Légion d’honneur pour Férid Boughedir
L’autre Tunisien honoré à Cannes
«En véritables fils spirituels de Tahar Chériaa, le fondateur des «Journées cinématographiques de Carthage», vous avez milité bénévolement depuis plus de trois décennies et milité encore aujourd’hui pour la cause des cinémas tunisiens, arabes et africains, dans la bonne volonté, et sans jamais vous prendre au sérieux.
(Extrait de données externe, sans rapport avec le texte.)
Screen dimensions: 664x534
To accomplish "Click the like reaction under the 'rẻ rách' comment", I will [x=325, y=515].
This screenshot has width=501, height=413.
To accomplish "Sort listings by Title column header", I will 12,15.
C’est pourquoi nous, avons décidé de vous prendre au sérieux, en vous remettant les insignes de la Légion d’honneur». C’est par ces paroles que la cinéaste d’origine algérienne, Yamina Benguigui, ministre de la Francophonie du gouvernement français actuel , a conclu son discours de remise de la médaille de la Légion d’Honneur, la plus haute décoration française, au cinéaste, critique, universitaire (et ami de Réalités), Férid Boughedir, qui fait partager chaque année à nos lecteurs ses découvertes au festival de Cannes).
La cérémonie s’est déroulée dans le cadre du 66e festival international du film de Cannes, où Férid Boughedir avait été le premier cinéaste maghrébin à faire partie du jury officiel, en 1991, puis de nouveau en 2009.
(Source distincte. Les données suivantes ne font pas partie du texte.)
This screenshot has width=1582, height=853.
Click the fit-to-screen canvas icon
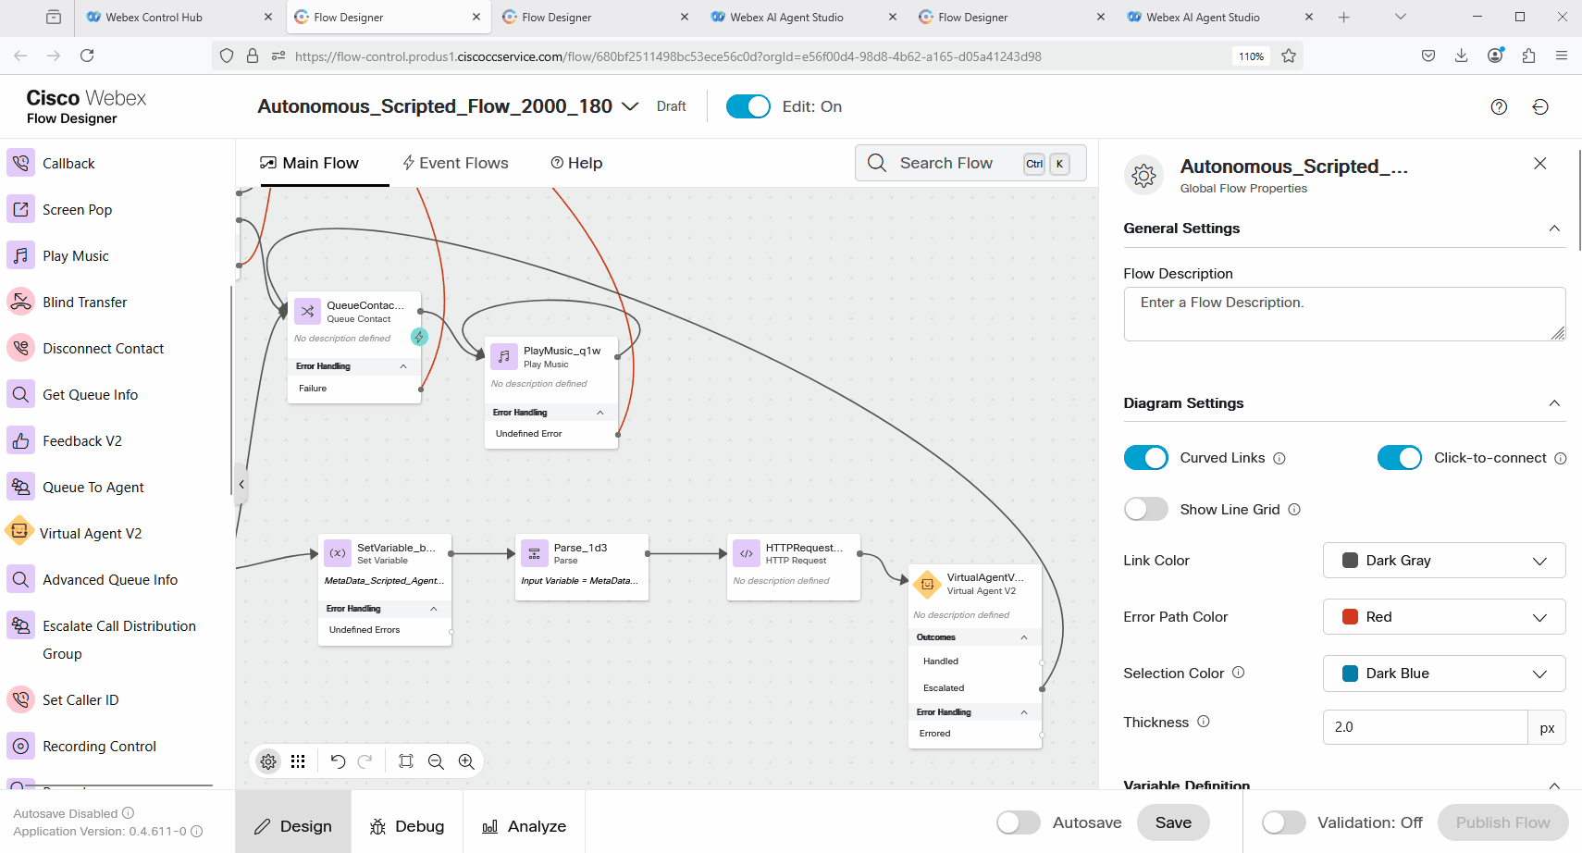(405, 761)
Férid Boughedir y a été honoré à la fois pour ses créations cinématographiques personnelles «Halfaouine» (Asfour Stah) en1990, «Un été à la Goulette» en 1996) qui, selon la ministre «demeurent aujourd’hui encore dans toutes les mémoires comme des Hymnes joyeux à la richesse des cultures en Tunisie, célébrant le nécessaire dialogue entre les Hommes et les religions». Mais le cinéaste a été surtout distingué, comme indiqué, pour son militantisme de plus de 30 ans par la plume et par l’image au service de la cause des cinémas africains et arabes, auquel il a consacré plusieurs films documentaires «Caméra d’Afrique» en 1983 et «Caméra arabe» en1987, plusieurs ouvrages de référence, ainsi que la direction de colloques et de festivals spécialisés.
Ses dernières actions en ce domaine, ont été sa contribution pour la mise sur pied du Centre national tunisien du cinéma et de l’image (CNCI), en tant que coordinateur principal des organisations cinématographiques tunisiennes de 2009 à fin 2011, puis sa contribution récente, toujours de manière bénévole à la mise en œuvre du projet de Fonds panafricain pour le cinéma et l’audiovisuel (FPCA) , parrainé par M. Abdou Dhiouf, ancien président du Sénégal et actuel Secrétaire général de l’Organisation internationale de la francophonie (OIF).